• _PROBLEM DETAILS_
Rewrite the entries below so that each "computer-use agent" becomes "desktop agent", keeping everything else the same.
[START OF MATERIALS PROVIDED]
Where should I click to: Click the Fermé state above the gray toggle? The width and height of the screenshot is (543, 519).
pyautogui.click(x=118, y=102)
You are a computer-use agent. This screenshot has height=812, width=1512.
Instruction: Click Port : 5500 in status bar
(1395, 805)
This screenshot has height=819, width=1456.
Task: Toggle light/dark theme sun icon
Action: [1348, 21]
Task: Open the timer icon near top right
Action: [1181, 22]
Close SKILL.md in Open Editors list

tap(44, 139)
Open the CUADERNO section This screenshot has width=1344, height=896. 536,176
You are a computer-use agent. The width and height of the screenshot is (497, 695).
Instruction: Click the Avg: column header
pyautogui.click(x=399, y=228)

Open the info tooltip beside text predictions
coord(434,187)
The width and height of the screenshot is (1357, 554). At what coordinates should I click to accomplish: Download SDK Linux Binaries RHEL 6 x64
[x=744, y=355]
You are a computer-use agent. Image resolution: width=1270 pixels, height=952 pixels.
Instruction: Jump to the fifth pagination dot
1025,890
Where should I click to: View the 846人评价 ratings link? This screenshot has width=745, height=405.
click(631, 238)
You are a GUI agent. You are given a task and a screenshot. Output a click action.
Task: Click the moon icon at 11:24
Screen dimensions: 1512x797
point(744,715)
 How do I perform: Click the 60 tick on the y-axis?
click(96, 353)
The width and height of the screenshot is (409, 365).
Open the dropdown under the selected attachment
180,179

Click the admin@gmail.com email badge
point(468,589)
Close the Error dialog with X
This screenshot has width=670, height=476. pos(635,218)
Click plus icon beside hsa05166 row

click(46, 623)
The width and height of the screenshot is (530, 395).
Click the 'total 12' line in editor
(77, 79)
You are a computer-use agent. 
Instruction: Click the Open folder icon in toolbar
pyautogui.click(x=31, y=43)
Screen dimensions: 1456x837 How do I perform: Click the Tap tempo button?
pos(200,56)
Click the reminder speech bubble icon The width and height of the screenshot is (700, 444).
[END OF MATERIALS PROVIDED]
• _EXERCISE ANSWER_
Where should I click to: Click the Fermé state above the gray toggle? The width and height of the screenshot is (543, 519).
pyautogui.click(x=118, y=102)
You are a desktop agent. This screenshot has height=812, width=1512.
Instruction: Click Port : 5500 in status bar
(1395, 805)
This screenshot has height=819, width=1456.
Task: Toggle light/dark theme sun icon
Action: [1348, 21]
Task: Open the timer icon near top right
Action: [1181, 22]
Close SKILL.md in Open Editors list

tap(44, 139)
Open the CUADERNO section This screenshot has width=1344, height=896. 536,176
You are a desktop agent. The width and height of the screenshot is (497, 695).
Instruction: Click the Avg: column header
pyautogui.click(x=399, y=228)

Open the info tooltip beside text predictions
coord(434,187)
The width and height of the screenshot is (1357, 554). At what coordinates should I click to accomplish: Download SDK Linux Binaries RHEL 6 x64
[x=744, y=355]
You are a desktop agent. Image resolution: width=1270 pixels, height=952 pixels.
Instruction: Jump to the fifth pagination dot
1025,890
Where should I click to: View the 846人评价 ratings link? This screenshot has width=745, height=405.
click(631, 238)
You are a GUI agent. You are given a task and a screenshot. Output a click action.
Task: Click the moon icon at 11:24
Screen dimensions: 1512x797
point(744,715)
 How do I perform: Click the 60 tick on the y-axis?
click(96, 353)
The width and height of the screenshot is (409, 365).
Open the dropdown under the selected attachment
180,179

Click the admin@gmail.com email badge
point(468,589)
Close the Error dialog with X
This screenshot has width=670, height=476. pos(635,218)
Click plus icon beside hsa05166 row

click(46, 623)
The width and height of the screenshot is (530, 395).
Click the 'total 12' line in editor
(77, 79)
You are a desktop agent. 
Instruction: Click the Open folder icon in toolbar
pyautogui.click(x=31, y=43)
Screen dimensions: 1456x837 How do I perform: Click the Tap tempo button?
pos(200,56)
Click the reminder speech bubble icon The width and height of the screenshot is (700, 444).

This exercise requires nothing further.